▶ Aim of the task
Can you extract the passage of the post about Varnish running out of memory from "Chris Lee chris.lee" to "system memory [1].", word for word?

▶ Supplied passage
Varnish constantly running into an OOM condition.

Chris Lee chris.lee at cern.ch
Tue Jul 8 11:18:00 UTC 2025


Hi all,

I am trying to install a varnish service for some of our developers, and I’ll admit I know next to nothing about varnish itself.

While things are up and running, Varnish was being killed every 2-3 hours by OOM-Killer as the cache-main process is using up all the system memory [1].
We are using varnish-6.6.2-6.el9_6.1.x86_64 on a VM with 4 cores, 14Gi of RAM running on AlmaLinux release 9.6
We could try to install V7, but would prefer to stay with the releases available from the default repositories which are mirrored locally.

I have tried to change the malloc memory settings and gone down in 2G increments from 10G to 2G where it is now. 
This has increased the number of evictions, but extended the uptime a bit.

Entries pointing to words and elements
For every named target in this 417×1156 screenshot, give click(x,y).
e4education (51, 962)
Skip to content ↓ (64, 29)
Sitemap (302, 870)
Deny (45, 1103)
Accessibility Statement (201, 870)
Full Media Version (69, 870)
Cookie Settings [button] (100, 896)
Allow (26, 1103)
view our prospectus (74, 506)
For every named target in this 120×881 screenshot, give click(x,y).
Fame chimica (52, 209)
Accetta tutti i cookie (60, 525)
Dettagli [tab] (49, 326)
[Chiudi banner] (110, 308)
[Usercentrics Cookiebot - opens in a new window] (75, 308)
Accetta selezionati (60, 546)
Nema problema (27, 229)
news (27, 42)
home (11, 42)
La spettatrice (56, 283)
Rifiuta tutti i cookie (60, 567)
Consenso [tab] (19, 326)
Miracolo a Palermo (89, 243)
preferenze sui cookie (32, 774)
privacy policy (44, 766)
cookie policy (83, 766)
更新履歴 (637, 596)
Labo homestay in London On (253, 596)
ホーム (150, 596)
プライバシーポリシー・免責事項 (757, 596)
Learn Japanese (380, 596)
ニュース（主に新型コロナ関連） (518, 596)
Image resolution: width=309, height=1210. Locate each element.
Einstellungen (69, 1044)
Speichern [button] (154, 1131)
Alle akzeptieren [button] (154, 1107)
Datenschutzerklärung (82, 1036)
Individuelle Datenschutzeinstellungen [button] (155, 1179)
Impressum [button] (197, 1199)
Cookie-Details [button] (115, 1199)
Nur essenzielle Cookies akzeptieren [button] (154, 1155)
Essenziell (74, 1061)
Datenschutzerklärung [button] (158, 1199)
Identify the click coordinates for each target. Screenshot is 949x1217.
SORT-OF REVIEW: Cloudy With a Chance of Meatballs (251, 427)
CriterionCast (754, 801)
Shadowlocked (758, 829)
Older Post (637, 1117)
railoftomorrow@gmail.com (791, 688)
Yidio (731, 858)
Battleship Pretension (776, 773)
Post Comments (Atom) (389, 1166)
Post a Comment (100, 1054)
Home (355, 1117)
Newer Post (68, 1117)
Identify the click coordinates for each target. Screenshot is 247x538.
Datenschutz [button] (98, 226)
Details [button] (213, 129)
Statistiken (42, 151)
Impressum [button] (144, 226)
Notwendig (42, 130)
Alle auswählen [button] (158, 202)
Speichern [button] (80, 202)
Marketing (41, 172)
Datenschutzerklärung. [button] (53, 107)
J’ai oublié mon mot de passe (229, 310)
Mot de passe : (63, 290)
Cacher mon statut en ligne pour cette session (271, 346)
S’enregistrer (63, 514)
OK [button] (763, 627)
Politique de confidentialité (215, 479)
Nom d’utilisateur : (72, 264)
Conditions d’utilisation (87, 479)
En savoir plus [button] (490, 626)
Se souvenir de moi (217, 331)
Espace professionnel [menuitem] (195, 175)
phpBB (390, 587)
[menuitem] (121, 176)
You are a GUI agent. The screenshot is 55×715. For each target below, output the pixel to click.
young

▶ Output below
Chris Lee chris.lee at cern.ch
Tue Jul 8 11:18:00 UTC 2025


Hi all,

I am trying to install a varnish service for some of our developers, and I’ll admit I know next to nothing about varnish itself.

While things are up and running, Varnish was being killed every 2-3 hours by OOM-Killer as the cache-main process is using up all the system memory [1].